TO BE DONE
- a) Revise the article on closing litigated claims, starting with "The key to closing" and going on through "with alarming frequency.", changing "maxim" to "saying".
- b) Pick up the article on closing litigated claims right after its last sentence and keep writing.

GIVEN PASSAGE

==================================================

The key to closing litigated claims more quickly is simple

August 13, 2020 Photo

Who hasn’t heard or maybe even recited the maxim, “Claims don’t get better with time, they only get more expensive”? So, then, why do so many claims languish to old age?

With all of the industry’s attention on data mining and harvesting the value of unstructured data from claims files, there is perhaps no single unstructured data item as potentially impactful in the claims industry as the word “wait.” The word actually declares a conscious plan to do something later rather than sooner. Even without sophisticated data analytics capabilities, once you are sensitized to the insidious nature of the word “wait” in claims file notes, you’ll be amazed at how often it appears. You also won’t be able to stop seeing it with alarming frequency.

Before we consider some practical yet often overlooked or underappreciated solutions, a deeper understanding of the problem is needed.

==================================================

COLLECTED MATERIAL
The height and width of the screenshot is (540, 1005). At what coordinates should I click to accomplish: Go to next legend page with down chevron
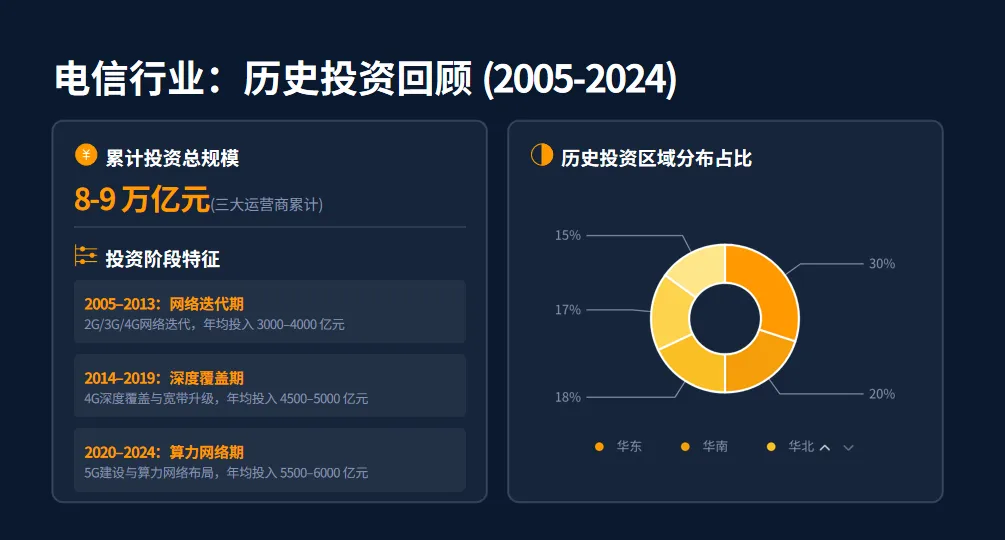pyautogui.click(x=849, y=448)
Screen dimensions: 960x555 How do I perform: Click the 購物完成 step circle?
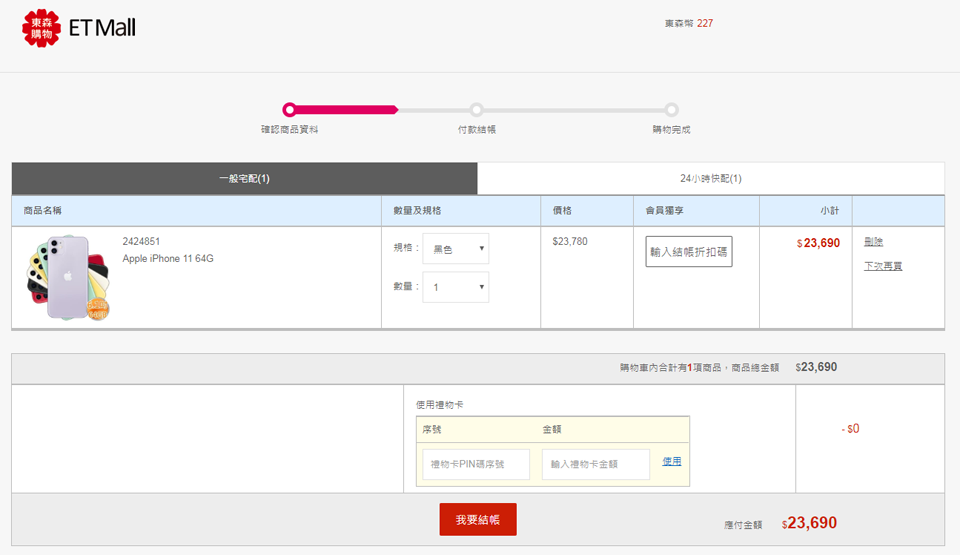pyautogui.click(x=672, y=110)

==================================================

RESULTS OF THE EXERCISE
- a)
The key to closing litigated claims more quickly is simple

August 13, 2020 Photo

Who hasn’t heard or maybe even recited the saying, “Claims don’t get better with time, they only get more expensive”? So, then, why do so many claims languish to old age?

With all of the industry’s attention on data mining and harvesting the value of unstructured data from claims files, there is perhaps no single unstructured data item as potentially impactful in the claims industry as the word “wait.” The word actually declares a conscious plan to do something later rather than sooner. Even without sophisticated data analytics capabilities, once you are sensitized to the insidious nature of the word “wait” in claims file notes, you’ll be amazed at how often it appears. You also won’t be able to stop seeing it with alarming frequency.

- b)
Costs of Waiting

The costs of waiting manifest themselves in increased loss costs, including both loss and expense dollars. The biggest costs are direct and identifiable dollars, but opportunity costs can also be significant. The causes of waiting include well-intentioned but suboptimal case strategies, litigation management plans suffering from a lack of experience or expertise, an institutional penchant for hesitation, and typical human tendencies to procrastinate. The cures for waiting include a variety of techniques to recognize and overcome the causes and reduce the costs.

Experience has proven to claim professionals that defense costs and other expenses naturally and undeniably increase as claims age and as legal and investigatory investments need to be made in claims files over time. Legal and other allocated loss adjustment expenses (ALAE) on relatively straightforward claims such as slip/trip/fall cases can easily reach $25,0000 to $50,000, or even more.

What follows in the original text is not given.